May 13, 2013 — Boston Scientific has received CE Mark approval for the Rhythmia Mapping System, a 3-D mapping and navigation solution for use in cardiac catheter ablations and other electrophysiology (EP) procedures to treat a variety of conditions in which the heart beats abnormally. Some of those conditions include atrial flutter, atrial fibrillation and ventricular tachycardia. Boston Scientific is offering the Rhythmia Mapping System with the company's 64 electrode IntellaMap Orion Mapping Catheter, which has also received CE Mark approval.
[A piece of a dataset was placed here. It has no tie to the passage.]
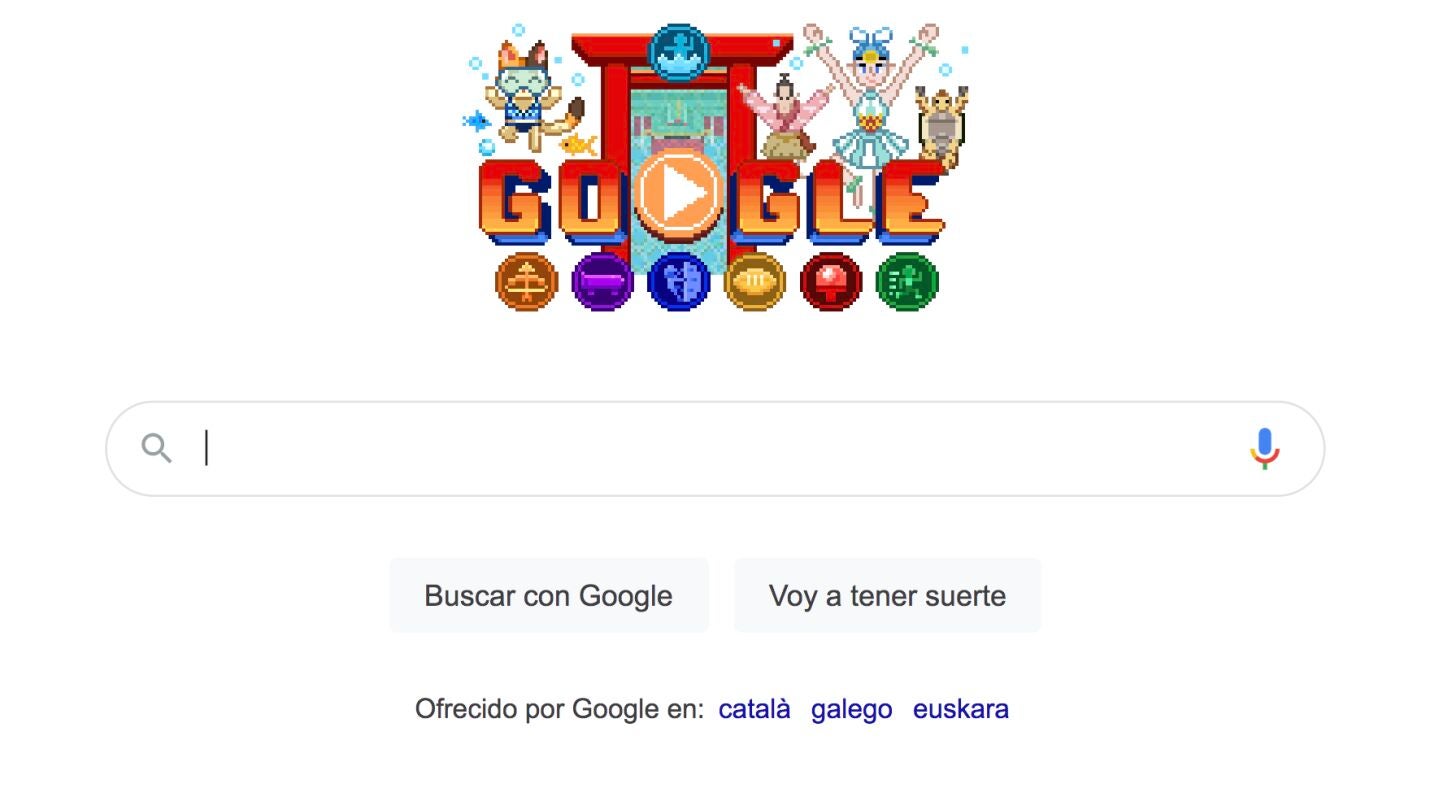Click the Buscar con Google button
Image resolution: width=1439 pixels, height=810 pixels.
[549, 596]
The combination, part of the 2012 Rhythmia Medical acquisition, is designed to provide electrophysiologists with accurate, high-resolution electro-anatomical maps.
"In a pair of independent clinical studies, we repeatedly showed that the Rhythmia Mapping System can rapidly generate and display high density electro-anatomical maps that allowed clinicians to effectively diagnose and treat even the most complex patients," said Hiroshi Nakagawa, M.D., Ph.D., professor of medicine, director, Clinical Catheter Ablation Program, University of Oklahoma Health Sciences Center, and one of the principle investigators in the studies. "The IntellaMap Orion Catheter has a sophisticated 64 electrode design and unique deployable basket that provided a high degree of maneuverability."
EP mapping and navigation systems have become a standard tool for physicians performing catheter ablations, and current systems demand tradeoffs between accuracy and speed. A more accurate, high-resolution image may improve a physician's ability to select the appropriate site to ablate, improving procedural efficacy. Similarly, increasing the speed at which a mapping system can provide a high-resolution map may significantly reduce procedure time. The Rhythmia Mapping System is designed to increase speed and improve density of mapping compared to existing systems, potentially offering significant benefit to patients, physicians and health care systems.
In the United States, the Rhythmia Mapping System is an investigational device and not available for sale.